A very important part of our total health is the development of basic character traits. And it may just be me (though I’ve had many customers, friends and family members comment), but I don’t see much good character development in our modern lifestyles. I know there are families and churches, and even some schools that try to work with our young people to teach them good character principles, but most of us in our society today have adopted the “entitlement” concept of living: me first, because I deserve it!
I grew up poor in a southern, rural environment. We raised almost everything we ate because we couldn’t afford to buy other than the essentials (salt, sugar, flour, etc.) at the grocery. My siblings and I wore mostly hand-me-downs. We were fortunate that my mom’s oldest sister and her husband had a dry goods store in a small town near us, and I was fortunate to be only a couple of years younger than their son. So, I got first shot of the clothes he outgrew. And these same clothes were then handed down to siblings and male cousins until they were literally threadbare. And we were all glad to get them. They were as nice or nicer than most of the kids in our community wore.
We had school activities to keep us with friends and after-school activities.

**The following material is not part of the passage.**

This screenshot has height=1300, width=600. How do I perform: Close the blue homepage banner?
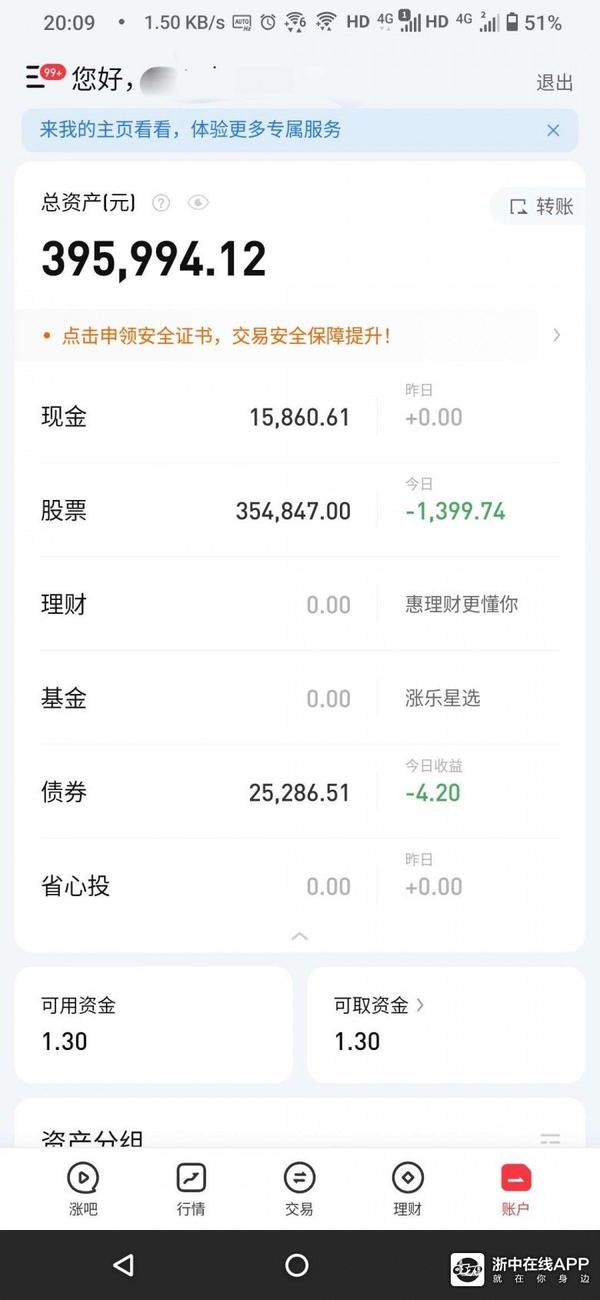pos(553,130)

Dad made most of our toys: old hoses made into hula-hoops before the commercial ones hit the market; a variation of horseshoes made using large washers and tin cans buried to their tops to serve as the “targets”; and bows and arrows made from string and limbs cut from the trees and chicken feathers from our chickens.
Outdoor activities included helping with household chores, and gardening was a family affair where stories were told, competitions for best looking rows or quickest task completion were commonplace, and numerous games. Games were like tag, hide-and-seek, races, kick-the-can, marbles (played with ball bearings from dad’s tool shed), red rover using a rubber ball thrown over the roof of the house, and “who can do the most…” (cartwheels, high jumps, summersaults, push-ups, sit-ups, etc. – literally anything we could come up with).
My childhood predated television. So, evening entertainment included a few radio shows, family singing around the kitchen table while dad played the harmonica, and a myriad of family card and dice games. Homework was a requisite and learning to “spin a yarn” was a necessary learning skill.
We never thought of ourselves as “poor”. Life was rich. We experienced love firsthand. Truth was mandatory and dad’s belt was the consequence of not learning to abide by it. And gratitude can naturally. We never demanded more than we had; we had everything important to making a great life. A close-knit family, regular visits to the homes of grandparents and cousins, church services with singing and Bible stories, and friendly neighbors eager to share the things they had made life abundant.
Gratitude is a learned experience. We didn’t even consider trying to “keep up with the Jones’s”. Instead, I can remember countless instances to hearing my parents say “aren’t we blessed to have …”, or “God is so good, we have everything we need”, or we have so much, let’s give some to ____, they’re having a tough time right now.” And we knew that our lack would be provided when OUR times of “need” came. We didn’t need to worry.
Gratitude was also a practice. We never failed to offer a “thank you” when anything needed or new came our way. Thing about how good it feels when someone offers you a thanks for a gift or a deed rendered. I recently read the titles of some Bible apps that I plan to do regarding gratitude. Things like: Gratitude, the key to contentment; Gratitude, being thankful changes everything; and Cultivating Gratitude.
Here’s a good practice for you to get started. Pay attention to the things going on around you this week and make it a point to express your gratitude with a heart-felt “thank you” at least a half dozen time each day. It will change your life. I promise!